Rimborso fino a 1.000 euro per visite ed esami durante la gravidanza della coniuge o convivente non iscritta.

Cadiprof rafforza il sostegno economico alla maternità

Prosegue l’impegno di Cadiprof nel rafforzare il sistema di welfare dedicato ai lavoratori degli studi professionali. La Cassa di assistenza sanitaria integrativa ha infatti confermato un contributo economico destinato a sostenere gli iscritti nelle spese sanitarie legate alla maternità della coniuge o della convivente non iscritta, riconoscendo un rimborso fino a un massimo di 1.000 euro.

L’iniziativa rappresenta un ulteriore tassello delle misure di assistenza offerte dalla Cassa e punta ad alleggerire il peso economico di uno dei momenti più delicati della vita familiare, garantendo un sostegno concreto durante il percorso della gravidanza.

Il rimborso copre numerose prestazioni sanitarie essenziali per il monitoraggio della gestazione. Tra queste rientrano le visite specialistiche ginecologiche, le ecografie ostetrico-ginecologiche – inclusa l’ecografia morfologica –, le analisi clinico-chimiche e le indagini genetiche, come amniocentesi, villocentesi ed esami prenatali sul DNA fetale, compresi i test NIPT. Restano invece escluse dalla copertura le prestazioni ostetriche effettuate e fatturate direttamente dall’ostetrica.

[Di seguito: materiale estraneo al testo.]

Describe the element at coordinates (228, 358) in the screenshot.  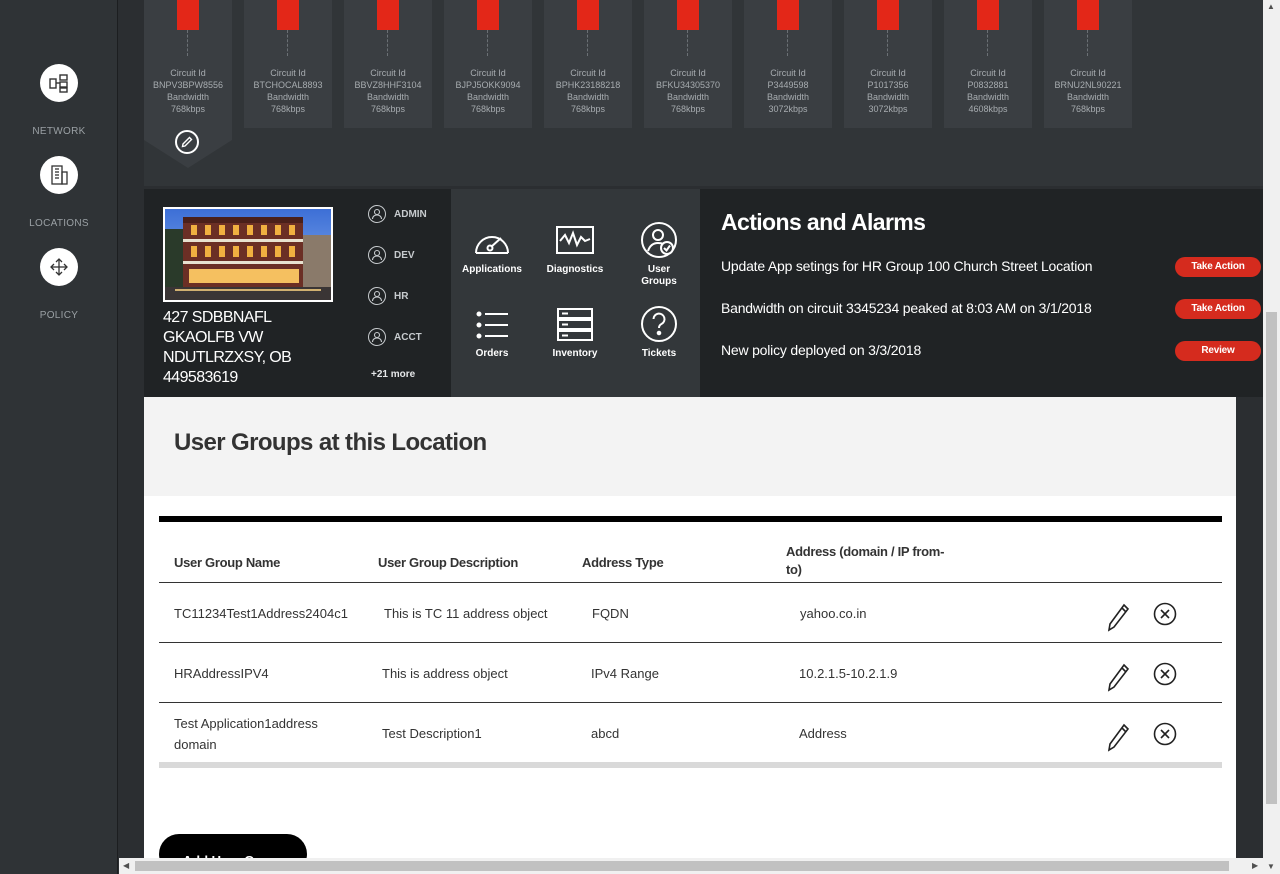
I see `address-line: NDUTLRZXSY, OB` at that location.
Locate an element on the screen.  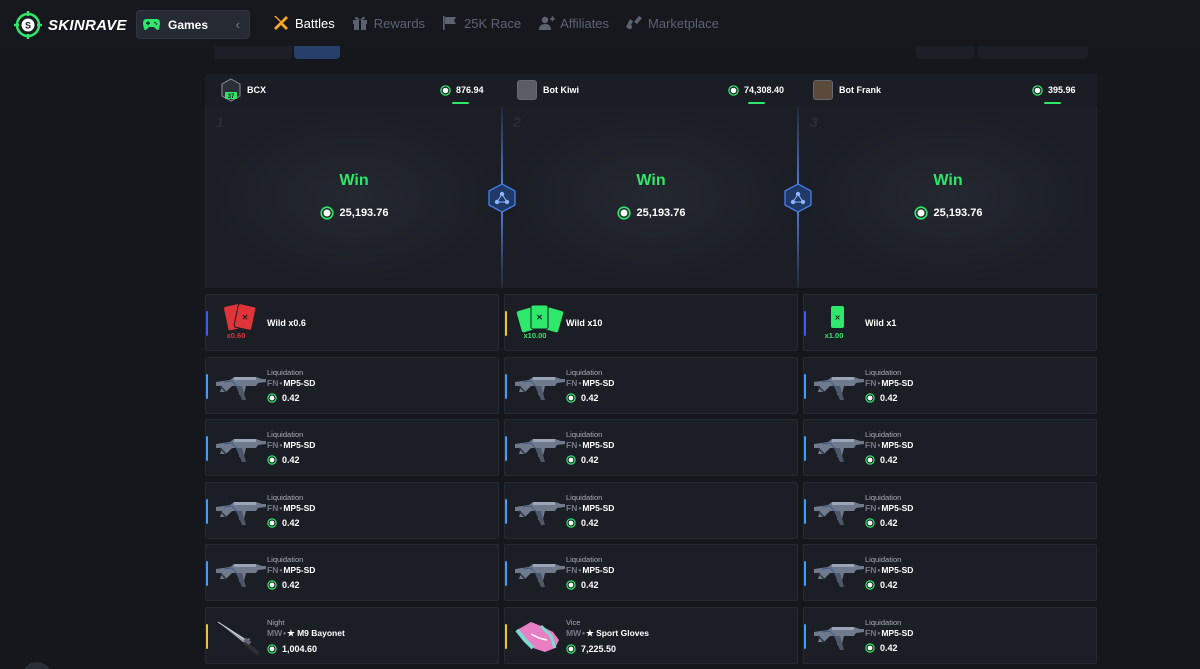
drop-item-card: Night MW•★ M9 Bayonet 1,004.60 is located at coordinates (352, 636).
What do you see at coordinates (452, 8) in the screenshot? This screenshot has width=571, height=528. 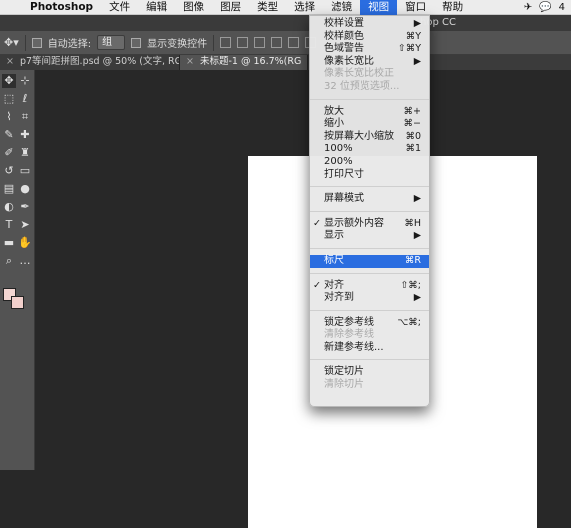 I see `menubar-item: 帮助` at bounding box center [452, 8].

Cadiprof precisa inoltre che il massimale di 1.000 euro viene riconosciuto per ciascun evento gravidanza, anche quando la gestazione si sviluppa a cavallo di due anni solari. È prevista una disciplina specifica anche per le gravidanze interrotte: qualora nello stesso anno si verifichino più gravidanze non portate a termine, il rimborso massimo resta comunque pari a 1.000 euro complessivi per anno e non per ciascun evento.

Per ottenere il contributo gli iscritti devono presentare la domanda esclusivamente in modalità telematica attraverso l’area riservata dipendente disponibile sul portale di Cadiprof, allegando tutta la documentazione richiesta per l’istruttoria della pratica.

La Cassa ricorda infine che il diritto al rimborso si prescrive entro due anni dalla data della spesa sostenuta, nel rispetto di quanto previsto dal regolamento e dalle disposizioni generali che disciplinano le prestazioni.

Con questa misura Cadiprof conferma la propria attenzione nei confronti delle esigenze delle famiglie dei lavoratori degli studi professionali, valorizzando un modello di welfare contrattuale che affianca il Servizio sanitario nazionale e contribuisce a rendere più sostenibili i costi dell’assistenza durante la maternità.